After primary school in Baltimore, he attended Maupin's School in Ellicott City, Maryland, before attending the University of Virginia, from where he graduated in 1890.

==Career==
In 1894, he was admitted to the bar and began practicing in Maryland before being chosen at Assistant United States Attorney by William L. Marbury. In May 1896 he became a member of Seward, Guthrie, Morawetz & Steele in New York City. Two years later, he joined the firm of Weeks, Battle & Marhsall as partner of prominent Tammany Hall leader George Gordon Battle and Bartow S. Weeks, who later became a Justice of the New York Court of Appeals. In 1905, Weeks left the firm and James Aloysius O'Gorman, later a U.S. Senator, joined and it was renamed O'Gorman, Battle & Marshall.

In the Spring of 1913, President Woodrow Wilson appointed Marshall the United States Attorney for the Southern District of New York. He served until the end of his term in May 1917. While in office, he said "most of the bankruptcies in New York are dishonest, with perjury rampant. State legislation is needed to supplement the Federal statutes and to give the authorities further power to deal criminally with the prevalent fraud in business failures." Marshall retired from office to resume the practice of law with Parker, Marshall, Miller Auchincloss & Randall with Alton B. Parker, former Chief Judge of the New York Court of Appeals and Democratic nominee for President of the United States in 1904. After Parker's death in 1926, the firm became Marshall & Auchincloss, the other members being Gordon Auchincloss (son-in-law of Edward M. House), and J. Donald Duncan.

==Personal life==
In 1900 Marshall was married to Isabella Couper Stiles (1872–1956), a daughter of Margaret Wylly ( Couper) Stiles and Robert Mackay Stiles (son of U.S. Representative William Henry Stiles). He was a member of the New York Southern Society, the Virginians, the Maryland Society of New York, the Century Association, the Metropolitan Club, the Calument Club, the Saint Nicholas Society, the New York Athletic Club and the Oakland Golf Club.

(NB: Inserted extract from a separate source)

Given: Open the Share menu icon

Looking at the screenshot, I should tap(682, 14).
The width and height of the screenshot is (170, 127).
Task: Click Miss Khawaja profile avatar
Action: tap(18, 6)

He died on May 29, 1931, at his home, 128 East 66th Street, in Manhattan, New York City. After a funeral held at the Church of the Incarnation on East 35th Street, he was buried at Kensico Cemetery in Valhalla, New York. He left a net estate worth $137,812, which went to his widow, Isabel, and on her death, to three nieces and two nephews.